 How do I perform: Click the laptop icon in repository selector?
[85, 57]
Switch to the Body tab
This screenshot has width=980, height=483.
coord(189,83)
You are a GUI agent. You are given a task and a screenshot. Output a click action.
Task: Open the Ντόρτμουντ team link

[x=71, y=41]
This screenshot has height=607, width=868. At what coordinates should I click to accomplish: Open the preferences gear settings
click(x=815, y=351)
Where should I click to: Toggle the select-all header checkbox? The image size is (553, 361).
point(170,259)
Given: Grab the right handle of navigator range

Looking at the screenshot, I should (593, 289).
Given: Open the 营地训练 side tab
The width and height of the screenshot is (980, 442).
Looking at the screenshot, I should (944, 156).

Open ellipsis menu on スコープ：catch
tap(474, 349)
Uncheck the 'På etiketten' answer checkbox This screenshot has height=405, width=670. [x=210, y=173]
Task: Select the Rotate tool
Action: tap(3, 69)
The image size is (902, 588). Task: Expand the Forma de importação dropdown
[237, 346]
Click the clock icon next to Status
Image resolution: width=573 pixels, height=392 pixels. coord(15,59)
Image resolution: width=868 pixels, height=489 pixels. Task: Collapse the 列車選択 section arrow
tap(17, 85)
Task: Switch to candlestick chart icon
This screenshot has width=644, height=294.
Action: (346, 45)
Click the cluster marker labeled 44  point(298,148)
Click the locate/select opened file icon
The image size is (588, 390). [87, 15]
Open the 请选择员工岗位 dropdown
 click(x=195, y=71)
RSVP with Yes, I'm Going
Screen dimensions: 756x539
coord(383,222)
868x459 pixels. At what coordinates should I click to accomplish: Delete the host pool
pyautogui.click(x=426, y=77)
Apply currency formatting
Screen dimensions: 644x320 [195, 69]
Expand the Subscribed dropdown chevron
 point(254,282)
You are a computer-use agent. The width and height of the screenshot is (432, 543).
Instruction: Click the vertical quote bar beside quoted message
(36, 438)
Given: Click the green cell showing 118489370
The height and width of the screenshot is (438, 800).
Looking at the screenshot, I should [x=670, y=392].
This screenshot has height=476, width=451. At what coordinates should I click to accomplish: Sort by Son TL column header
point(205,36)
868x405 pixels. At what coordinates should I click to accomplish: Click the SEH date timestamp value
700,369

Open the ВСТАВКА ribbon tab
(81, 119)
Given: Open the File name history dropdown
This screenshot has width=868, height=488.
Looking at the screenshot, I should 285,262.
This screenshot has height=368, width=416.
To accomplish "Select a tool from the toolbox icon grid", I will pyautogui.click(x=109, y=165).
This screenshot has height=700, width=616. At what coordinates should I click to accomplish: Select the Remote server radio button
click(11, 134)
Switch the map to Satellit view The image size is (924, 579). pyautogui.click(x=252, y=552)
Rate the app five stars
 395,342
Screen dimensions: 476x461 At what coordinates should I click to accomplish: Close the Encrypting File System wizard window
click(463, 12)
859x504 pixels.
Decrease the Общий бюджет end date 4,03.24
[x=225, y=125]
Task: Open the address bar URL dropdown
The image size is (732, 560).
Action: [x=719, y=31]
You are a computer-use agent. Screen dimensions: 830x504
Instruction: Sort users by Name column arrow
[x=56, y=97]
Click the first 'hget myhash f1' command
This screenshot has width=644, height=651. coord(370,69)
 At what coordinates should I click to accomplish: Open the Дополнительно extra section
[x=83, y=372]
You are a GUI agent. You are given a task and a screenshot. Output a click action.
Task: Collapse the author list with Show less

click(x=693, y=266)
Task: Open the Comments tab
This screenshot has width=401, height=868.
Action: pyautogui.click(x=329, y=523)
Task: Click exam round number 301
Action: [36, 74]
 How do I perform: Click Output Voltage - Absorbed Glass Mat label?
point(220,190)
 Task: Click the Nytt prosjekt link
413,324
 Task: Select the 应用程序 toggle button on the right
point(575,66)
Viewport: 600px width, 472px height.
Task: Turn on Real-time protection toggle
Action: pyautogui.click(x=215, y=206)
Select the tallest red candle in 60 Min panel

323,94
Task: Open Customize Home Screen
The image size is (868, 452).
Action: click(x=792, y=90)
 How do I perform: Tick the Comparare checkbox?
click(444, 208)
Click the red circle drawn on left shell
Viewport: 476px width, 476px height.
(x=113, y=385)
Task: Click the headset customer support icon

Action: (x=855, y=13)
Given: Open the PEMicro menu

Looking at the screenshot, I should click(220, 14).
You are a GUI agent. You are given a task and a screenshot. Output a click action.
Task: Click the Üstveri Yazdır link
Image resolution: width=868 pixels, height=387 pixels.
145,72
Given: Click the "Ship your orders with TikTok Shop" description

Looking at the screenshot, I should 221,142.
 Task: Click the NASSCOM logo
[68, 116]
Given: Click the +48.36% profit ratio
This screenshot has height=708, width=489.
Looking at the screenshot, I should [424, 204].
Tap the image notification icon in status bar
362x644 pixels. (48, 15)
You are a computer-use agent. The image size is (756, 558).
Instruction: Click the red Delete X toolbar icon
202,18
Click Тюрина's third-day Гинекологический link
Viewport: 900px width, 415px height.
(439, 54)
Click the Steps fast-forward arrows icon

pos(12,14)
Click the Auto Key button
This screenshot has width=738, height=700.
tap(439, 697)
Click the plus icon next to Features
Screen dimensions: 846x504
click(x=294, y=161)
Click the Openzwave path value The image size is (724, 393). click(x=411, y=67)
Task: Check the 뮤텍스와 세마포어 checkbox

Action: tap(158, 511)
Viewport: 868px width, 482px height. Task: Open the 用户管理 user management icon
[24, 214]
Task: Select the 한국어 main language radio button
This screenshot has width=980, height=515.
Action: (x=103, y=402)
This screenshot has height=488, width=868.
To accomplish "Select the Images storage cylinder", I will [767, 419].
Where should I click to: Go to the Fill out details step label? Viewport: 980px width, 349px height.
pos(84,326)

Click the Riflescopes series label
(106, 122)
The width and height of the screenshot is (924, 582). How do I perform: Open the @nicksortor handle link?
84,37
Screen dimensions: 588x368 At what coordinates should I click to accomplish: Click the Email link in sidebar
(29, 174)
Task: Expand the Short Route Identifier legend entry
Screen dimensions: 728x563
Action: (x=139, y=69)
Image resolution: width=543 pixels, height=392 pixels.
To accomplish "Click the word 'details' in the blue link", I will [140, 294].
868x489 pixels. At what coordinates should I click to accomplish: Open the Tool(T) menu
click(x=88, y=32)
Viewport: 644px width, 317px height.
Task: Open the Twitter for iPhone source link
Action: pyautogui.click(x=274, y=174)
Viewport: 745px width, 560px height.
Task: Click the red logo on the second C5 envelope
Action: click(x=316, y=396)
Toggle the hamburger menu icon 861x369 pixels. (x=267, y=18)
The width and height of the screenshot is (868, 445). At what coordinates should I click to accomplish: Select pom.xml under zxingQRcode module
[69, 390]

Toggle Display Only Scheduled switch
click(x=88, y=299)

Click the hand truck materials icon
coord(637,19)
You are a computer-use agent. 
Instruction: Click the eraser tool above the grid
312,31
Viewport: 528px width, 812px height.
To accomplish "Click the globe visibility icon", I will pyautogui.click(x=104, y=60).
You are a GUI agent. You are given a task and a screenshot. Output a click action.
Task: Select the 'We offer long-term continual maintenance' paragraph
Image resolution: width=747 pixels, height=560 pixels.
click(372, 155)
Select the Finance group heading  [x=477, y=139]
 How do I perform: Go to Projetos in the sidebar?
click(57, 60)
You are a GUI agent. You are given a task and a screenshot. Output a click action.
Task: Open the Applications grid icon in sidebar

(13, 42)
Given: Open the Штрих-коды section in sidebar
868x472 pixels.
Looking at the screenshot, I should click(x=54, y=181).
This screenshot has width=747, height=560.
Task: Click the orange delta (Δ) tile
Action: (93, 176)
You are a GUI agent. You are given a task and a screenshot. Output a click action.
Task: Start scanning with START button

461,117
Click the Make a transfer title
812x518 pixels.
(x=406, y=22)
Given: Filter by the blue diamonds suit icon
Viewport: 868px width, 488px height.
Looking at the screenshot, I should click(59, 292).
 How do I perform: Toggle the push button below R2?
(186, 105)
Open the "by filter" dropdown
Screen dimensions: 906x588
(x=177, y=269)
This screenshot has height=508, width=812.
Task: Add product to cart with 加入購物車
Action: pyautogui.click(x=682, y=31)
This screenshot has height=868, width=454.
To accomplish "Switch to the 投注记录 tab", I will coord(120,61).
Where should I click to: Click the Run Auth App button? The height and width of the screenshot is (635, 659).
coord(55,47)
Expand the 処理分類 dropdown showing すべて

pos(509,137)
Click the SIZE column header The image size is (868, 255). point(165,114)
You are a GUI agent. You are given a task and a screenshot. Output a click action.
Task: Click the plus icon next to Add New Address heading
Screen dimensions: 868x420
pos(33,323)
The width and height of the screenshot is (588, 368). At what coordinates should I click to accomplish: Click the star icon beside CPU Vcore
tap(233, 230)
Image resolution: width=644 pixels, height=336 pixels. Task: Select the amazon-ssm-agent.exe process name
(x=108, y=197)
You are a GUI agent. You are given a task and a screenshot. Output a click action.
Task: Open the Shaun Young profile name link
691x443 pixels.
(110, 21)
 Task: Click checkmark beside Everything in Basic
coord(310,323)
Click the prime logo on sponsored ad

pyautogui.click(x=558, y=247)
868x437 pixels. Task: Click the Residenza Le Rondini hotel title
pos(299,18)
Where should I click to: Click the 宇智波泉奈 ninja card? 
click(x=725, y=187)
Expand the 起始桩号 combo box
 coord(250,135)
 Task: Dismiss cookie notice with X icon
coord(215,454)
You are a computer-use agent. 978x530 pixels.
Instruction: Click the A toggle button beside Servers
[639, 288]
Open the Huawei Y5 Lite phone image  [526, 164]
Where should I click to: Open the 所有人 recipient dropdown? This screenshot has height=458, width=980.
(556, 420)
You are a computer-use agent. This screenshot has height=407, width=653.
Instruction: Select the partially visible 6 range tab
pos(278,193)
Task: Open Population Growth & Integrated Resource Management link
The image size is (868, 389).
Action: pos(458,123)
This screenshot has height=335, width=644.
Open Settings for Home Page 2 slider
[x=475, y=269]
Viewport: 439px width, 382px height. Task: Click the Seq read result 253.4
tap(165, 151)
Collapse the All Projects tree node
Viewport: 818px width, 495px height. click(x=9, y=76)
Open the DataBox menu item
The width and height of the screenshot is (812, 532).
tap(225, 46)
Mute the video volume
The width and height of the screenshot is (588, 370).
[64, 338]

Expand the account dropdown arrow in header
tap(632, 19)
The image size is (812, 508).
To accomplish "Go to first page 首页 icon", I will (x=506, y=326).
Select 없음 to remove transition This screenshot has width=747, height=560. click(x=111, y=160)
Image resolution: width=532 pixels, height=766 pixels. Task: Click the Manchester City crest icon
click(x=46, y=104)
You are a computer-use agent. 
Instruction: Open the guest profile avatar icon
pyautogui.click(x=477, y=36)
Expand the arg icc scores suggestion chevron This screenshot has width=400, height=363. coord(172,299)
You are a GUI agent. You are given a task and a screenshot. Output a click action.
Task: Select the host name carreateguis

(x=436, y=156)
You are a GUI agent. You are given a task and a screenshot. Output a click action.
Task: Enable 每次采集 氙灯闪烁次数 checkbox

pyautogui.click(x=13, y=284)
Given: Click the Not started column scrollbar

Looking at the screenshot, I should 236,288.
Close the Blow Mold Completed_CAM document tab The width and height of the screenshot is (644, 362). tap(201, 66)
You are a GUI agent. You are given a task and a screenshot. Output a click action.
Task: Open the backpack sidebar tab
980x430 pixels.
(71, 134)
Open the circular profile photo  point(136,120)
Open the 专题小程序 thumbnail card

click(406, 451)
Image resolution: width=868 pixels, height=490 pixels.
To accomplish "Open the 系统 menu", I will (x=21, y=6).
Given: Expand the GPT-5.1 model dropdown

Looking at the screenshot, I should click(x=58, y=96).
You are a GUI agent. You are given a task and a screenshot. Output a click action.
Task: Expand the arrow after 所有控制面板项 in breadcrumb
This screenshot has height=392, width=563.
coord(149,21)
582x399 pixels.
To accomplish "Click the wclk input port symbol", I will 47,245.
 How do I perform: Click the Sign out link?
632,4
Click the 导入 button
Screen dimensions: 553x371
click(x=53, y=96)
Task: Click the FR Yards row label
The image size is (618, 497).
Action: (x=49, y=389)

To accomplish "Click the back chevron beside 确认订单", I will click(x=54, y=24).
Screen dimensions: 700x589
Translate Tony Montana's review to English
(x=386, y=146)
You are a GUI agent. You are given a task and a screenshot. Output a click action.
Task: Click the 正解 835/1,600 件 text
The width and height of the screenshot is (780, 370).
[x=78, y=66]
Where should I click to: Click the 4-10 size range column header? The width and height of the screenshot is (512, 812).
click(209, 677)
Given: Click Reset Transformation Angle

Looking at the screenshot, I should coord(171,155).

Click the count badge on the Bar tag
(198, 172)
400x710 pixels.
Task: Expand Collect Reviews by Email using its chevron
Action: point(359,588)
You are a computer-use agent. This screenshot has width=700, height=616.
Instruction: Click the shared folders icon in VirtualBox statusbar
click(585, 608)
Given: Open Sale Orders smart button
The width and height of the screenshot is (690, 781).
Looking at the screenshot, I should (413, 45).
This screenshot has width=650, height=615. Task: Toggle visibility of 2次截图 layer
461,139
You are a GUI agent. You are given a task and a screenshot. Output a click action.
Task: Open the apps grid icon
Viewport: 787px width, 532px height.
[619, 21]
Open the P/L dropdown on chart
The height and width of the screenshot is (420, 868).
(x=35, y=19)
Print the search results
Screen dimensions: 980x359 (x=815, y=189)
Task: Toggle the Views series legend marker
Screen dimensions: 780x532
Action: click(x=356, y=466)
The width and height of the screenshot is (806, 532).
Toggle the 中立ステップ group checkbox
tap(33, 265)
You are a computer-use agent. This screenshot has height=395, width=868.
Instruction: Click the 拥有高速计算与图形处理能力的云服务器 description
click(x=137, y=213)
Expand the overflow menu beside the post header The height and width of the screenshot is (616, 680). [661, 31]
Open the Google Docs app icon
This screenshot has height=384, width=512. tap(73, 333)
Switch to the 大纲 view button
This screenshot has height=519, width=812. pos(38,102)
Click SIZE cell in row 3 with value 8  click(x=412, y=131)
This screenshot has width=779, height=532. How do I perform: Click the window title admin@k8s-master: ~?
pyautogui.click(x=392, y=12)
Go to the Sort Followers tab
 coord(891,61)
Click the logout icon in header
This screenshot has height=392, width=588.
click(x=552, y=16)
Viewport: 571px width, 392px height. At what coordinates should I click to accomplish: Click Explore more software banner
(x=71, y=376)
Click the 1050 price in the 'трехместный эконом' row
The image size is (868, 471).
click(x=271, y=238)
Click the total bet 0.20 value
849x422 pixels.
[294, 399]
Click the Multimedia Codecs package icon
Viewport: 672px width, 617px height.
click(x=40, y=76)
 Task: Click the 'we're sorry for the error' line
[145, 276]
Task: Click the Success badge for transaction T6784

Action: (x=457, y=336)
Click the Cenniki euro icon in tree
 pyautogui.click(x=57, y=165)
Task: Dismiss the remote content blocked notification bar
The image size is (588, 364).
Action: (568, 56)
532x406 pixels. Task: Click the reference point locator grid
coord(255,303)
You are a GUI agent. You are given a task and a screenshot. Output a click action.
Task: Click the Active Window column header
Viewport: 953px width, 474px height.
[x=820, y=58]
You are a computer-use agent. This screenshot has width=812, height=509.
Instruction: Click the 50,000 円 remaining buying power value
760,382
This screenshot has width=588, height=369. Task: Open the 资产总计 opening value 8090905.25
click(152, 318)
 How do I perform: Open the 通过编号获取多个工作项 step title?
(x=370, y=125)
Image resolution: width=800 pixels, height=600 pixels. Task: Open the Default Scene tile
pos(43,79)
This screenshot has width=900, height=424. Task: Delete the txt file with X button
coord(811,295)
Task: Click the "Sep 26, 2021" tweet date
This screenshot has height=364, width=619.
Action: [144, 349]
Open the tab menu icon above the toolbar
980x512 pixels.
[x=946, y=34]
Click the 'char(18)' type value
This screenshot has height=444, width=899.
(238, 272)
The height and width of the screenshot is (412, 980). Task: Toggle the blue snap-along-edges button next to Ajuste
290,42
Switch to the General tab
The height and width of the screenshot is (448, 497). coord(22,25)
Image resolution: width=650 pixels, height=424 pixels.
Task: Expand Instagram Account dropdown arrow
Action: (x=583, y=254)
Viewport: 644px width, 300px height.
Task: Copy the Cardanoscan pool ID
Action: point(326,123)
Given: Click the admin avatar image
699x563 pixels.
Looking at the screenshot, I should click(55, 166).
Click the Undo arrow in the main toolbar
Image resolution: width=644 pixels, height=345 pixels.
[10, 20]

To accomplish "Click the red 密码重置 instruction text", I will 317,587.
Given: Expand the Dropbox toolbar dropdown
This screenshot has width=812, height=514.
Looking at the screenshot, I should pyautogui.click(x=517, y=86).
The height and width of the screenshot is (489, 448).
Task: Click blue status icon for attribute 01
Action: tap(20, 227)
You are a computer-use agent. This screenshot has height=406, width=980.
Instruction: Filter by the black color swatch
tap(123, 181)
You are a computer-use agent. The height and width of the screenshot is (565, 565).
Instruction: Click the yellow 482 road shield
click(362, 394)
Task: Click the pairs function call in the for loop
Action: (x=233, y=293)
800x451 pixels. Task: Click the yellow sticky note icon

· · · · ·

All lines that contain the word "legend" must be copied from the records above.

### ANSWER TO THE EXERCISE
Task: Expand the Short Route Identifier legend entry
Task: Toggle the Views series legend marker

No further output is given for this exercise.